Exactly reproduce the lines from the line that has "Open profile overflow menu in header" down to the last line of the entries, inclusive.

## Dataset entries

Segment Open

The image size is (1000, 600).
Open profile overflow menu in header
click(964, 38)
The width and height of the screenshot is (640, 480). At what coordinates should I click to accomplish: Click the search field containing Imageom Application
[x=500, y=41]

Segment Closed

## ANSWER FOR THE TASK
Open profile overflow menu in header
click(964, 38)
The width and height of the screenshot is (640, 480). At what coordinates should I click to accomplish: Click the search field containing Imageom Application
[x=500, y=41]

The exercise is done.